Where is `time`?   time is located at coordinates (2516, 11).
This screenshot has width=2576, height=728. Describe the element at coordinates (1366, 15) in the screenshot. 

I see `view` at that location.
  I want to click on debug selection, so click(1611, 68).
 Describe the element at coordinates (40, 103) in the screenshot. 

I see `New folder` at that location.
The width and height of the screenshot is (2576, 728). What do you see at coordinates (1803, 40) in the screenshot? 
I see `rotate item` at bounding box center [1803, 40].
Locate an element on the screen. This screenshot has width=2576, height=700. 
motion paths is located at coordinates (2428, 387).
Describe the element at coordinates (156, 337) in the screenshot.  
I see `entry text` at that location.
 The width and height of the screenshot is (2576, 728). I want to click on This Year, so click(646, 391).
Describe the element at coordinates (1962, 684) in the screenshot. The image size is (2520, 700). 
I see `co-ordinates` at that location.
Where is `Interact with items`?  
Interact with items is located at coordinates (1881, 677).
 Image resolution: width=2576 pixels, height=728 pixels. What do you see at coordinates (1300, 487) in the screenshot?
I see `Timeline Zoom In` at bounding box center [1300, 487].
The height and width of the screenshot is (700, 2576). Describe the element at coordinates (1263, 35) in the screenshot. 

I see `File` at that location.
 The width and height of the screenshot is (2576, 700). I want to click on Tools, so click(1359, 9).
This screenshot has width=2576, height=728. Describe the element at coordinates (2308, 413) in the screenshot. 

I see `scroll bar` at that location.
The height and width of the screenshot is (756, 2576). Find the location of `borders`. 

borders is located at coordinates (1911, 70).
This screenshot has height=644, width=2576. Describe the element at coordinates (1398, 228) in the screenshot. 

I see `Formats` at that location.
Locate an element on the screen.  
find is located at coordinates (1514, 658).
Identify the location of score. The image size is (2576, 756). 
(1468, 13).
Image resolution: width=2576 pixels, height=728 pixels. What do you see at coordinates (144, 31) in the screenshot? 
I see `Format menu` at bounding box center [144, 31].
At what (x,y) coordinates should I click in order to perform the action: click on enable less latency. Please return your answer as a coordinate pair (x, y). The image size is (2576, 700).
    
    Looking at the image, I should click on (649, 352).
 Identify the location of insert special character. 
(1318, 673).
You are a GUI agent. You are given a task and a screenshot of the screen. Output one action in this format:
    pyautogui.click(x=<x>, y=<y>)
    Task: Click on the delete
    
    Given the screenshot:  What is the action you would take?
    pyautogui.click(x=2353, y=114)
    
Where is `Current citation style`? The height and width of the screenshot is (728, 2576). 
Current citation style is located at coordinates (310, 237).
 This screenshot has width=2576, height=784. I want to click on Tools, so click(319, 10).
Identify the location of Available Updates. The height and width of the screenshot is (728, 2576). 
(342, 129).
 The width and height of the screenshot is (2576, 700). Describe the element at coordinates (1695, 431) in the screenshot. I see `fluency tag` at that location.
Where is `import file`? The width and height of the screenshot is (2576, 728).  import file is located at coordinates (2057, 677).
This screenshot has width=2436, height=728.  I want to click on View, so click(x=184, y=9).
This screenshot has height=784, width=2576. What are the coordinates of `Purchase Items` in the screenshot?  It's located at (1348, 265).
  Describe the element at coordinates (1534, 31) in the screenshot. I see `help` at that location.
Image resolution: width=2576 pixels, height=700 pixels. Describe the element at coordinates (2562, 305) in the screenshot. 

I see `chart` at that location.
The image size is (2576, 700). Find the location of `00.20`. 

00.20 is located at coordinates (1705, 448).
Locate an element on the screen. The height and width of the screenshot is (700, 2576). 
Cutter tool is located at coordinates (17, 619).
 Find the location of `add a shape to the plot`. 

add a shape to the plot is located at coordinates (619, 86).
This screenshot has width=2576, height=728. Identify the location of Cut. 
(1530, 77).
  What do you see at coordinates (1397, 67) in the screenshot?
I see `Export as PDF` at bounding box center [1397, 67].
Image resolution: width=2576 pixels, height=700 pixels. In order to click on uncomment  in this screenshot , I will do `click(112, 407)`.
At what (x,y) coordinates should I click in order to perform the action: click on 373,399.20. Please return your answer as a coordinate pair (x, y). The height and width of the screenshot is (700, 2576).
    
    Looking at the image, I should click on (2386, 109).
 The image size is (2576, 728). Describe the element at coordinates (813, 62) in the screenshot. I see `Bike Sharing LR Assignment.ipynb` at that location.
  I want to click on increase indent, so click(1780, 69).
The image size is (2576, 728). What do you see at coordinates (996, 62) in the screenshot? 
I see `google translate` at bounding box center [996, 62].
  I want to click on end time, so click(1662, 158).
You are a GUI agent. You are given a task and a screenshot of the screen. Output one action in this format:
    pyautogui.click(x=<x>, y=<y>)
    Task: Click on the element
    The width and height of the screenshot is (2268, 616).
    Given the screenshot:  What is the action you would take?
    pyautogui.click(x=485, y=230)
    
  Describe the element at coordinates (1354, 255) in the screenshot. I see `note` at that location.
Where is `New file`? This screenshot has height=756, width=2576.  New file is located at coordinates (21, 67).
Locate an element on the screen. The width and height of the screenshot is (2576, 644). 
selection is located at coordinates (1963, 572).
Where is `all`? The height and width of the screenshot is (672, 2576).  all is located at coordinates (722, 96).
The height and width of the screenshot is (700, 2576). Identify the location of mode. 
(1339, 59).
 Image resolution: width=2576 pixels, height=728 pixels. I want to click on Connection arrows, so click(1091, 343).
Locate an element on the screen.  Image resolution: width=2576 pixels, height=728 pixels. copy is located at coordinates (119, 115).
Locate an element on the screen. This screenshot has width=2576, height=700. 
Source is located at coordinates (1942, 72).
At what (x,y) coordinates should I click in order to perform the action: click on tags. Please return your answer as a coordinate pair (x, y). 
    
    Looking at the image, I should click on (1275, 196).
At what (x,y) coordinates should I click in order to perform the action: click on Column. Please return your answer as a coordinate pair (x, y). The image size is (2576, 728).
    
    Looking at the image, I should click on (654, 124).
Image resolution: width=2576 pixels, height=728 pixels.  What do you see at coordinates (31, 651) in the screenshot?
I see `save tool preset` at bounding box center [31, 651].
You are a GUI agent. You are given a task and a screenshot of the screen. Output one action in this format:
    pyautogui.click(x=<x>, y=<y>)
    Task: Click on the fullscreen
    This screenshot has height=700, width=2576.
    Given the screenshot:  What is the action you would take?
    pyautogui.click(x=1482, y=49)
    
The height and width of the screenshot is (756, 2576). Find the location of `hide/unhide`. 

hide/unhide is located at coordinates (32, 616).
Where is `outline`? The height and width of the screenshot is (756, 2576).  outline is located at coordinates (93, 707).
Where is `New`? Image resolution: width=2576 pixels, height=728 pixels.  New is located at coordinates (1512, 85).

TASK INSTRUCTIONS: Give the rows again, starting at the line that has "413) in the screenshot." and ending after the line that has "center [144, 31].", with "Describe the element" switched to "Identify the item" and nothing else changed. Include only those lines.

COMPLETED EXERCISE:
This screenshot has width=2576, height=728. Identify the item at coordinates (2308, 413) in the screenshot. 

I see `scroll bar` at that location.
The height and width of the screenshot is (756, 2576). Find the location of `borders`. 

borders is located at coordinates (1911, 70).
This screenshot has height=644, width=2576. Identify the item at coordinates (1398, 228) in the screenshot. 

I see `Formats` at that location.
Locate an element on the screen.  
find is located at coordinates (1514, 658).
Identify the location of score. The image size is (2576, 756). 
(1468, 13).
Image resolution: width=2576 pixels, height=728 pixels. What do you see at coordinates (144, 31) in the screenshot? 
I see `Format menu` at bounding box center [144, 31].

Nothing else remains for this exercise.